WORK ITEM :: Copy out the data below verbatim.

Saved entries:

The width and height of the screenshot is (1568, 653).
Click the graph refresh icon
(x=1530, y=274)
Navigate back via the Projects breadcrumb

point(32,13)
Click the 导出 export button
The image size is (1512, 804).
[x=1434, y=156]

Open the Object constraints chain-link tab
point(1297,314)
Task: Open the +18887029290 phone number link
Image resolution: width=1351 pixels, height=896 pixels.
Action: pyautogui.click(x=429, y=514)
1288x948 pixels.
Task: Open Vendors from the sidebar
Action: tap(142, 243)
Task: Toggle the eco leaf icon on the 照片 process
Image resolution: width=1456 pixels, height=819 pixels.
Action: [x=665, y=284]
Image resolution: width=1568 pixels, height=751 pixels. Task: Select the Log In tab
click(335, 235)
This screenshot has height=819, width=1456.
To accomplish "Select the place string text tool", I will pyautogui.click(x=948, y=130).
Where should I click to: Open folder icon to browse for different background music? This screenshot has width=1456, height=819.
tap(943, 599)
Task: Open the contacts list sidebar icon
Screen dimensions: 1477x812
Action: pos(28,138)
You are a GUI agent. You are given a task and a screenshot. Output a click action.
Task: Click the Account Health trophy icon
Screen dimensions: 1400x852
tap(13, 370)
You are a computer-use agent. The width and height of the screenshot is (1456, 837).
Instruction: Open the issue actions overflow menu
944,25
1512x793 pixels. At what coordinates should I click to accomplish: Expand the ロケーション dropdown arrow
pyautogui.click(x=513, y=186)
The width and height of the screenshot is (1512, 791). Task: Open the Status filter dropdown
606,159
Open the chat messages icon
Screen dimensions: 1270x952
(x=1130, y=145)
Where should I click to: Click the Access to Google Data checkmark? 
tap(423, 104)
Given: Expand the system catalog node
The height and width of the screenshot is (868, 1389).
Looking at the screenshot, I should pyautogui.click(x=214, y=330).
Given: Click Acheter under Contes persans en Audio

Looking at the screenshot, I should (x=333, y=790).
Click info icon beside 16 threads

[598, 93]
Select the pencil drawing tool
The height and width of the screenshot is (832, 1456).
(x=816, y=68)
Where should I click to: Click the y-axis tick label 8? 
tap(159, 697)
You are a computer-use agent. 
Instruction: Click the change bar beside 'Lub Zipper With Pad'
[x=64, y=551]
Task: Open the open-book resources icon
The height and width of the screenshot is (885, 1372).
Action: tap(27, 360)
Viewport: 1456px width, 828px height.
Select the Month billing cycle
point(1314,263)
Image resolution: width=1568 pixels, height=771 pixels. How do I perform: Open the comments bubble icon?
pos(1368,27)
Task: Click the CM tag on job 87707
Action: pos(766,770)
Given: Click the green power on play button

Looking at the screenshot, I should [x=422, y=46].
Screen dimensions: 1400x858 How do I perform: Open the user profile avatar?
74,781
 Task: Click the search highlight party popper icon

ANSWER BOX ::
The width and height of the screenshot is (1568, 653).
Click the graph refresh icon
(x=1530, y=274)
Navigate back via the Projects breadcrumb

point(32,13)
Click the 导出 export button
The image size is (1512, 804).
[x=1434, y=156]

Open the Object constraints chain-link tab
point(1297,314)
Task: Open the +18887029290 phone number link
Image resolution: width=1351 pixels, height=896 pixels.
Action: pyautogui.click(x=429, y=514)
1288x948 pixels.
Task: Open Vendors from the sidebar
Action: tap(142, 243)
Task: Toggle the eco leaf icon on the 照片 process
Image resolution: width=1456 pixels, height=819 pixels.
Action: [x=665, y=284]
Image resolution: width=1568 pixels, height=751 pixels. Task: Select the Log In tab
click(335, 235)
This screenshot has height=819, width=1456.
To accomplish "Select the place string text tool", I will pyautogui.click(x=948, y=130).
Where should I click to: Open folder icon to browse for different background music? This screenshot has width=1456, height=819.
tap(943, 599)
Task: Open the contacts list sidebar icon
Screen dimensions: 1477x812
Action: pos(28,138)
You are a GUI agent. You are given a task and a screenshot. Output a click action.
Task: Click the Account Health trophy icon
Screen dimensions: 1400x852
tap(13, 370)
You are a computer-use agent. The width and height of the screenshot is (1456, 837).
Instruction: Open the issue actions overflow menu
944,25
1512x793 pixels. At what coordinates should I click to accomplish: Expand the ロケーション dropdown arrow
pyautogui.click(x=513, y=186)
The width and height of the screenshot is (1512, 791). Task: Open the Status filter dropdown
606,159
Open the chat messages icon
Screen dimensions: 1270x952
(x=1130, y=145)
Where should I click to: Click the Access to Google Data checkmark? 
tap(423, 104)
Given: Expand the system catalog node
The height and width of the screenshot is (868, 1389).
Looking at the screenshot, I should pyautogui.click(x=214, y=330).
Given: Click Acheter under Contes persans en Audio

Looking at the screenshot, I should (x=333, y=790).
Click info icon beside 16 threads

[598, 93]
Select the pencil drawing tool
The height and width of the screenshot is (832, 1456).
(x=816, y=68)
Where should I click to: Click the y-axis tick label 8? 
tap(159, 697)
You are a computer-use agent. 
Instruction: Click the change bar beside 'Lub Zipper With Pad'
[x=64, y=551]
Task: Open the open-book resources icon
The height and width of the screenshot is (885, 1372).
Action: tap(27, 360)
Viewport: 1456px width, 828px height.
Select the Month billing cycle
point(1314,263)
Image resolution: width=1568 pixels, height=771 pixels. How do I perform: Open the comments bubble icon?
pos(1368,27)
Task: Click the CM tag on job 87707
Action: pos(766,770)
Given: Click the green power on play button

Looking at the screenshot, I should [x=422, y=46].
Screen dimensions: 1400x858 How do I perform: Open the user profile avatar?
74,781
 Task: Click the search highlight party popper icon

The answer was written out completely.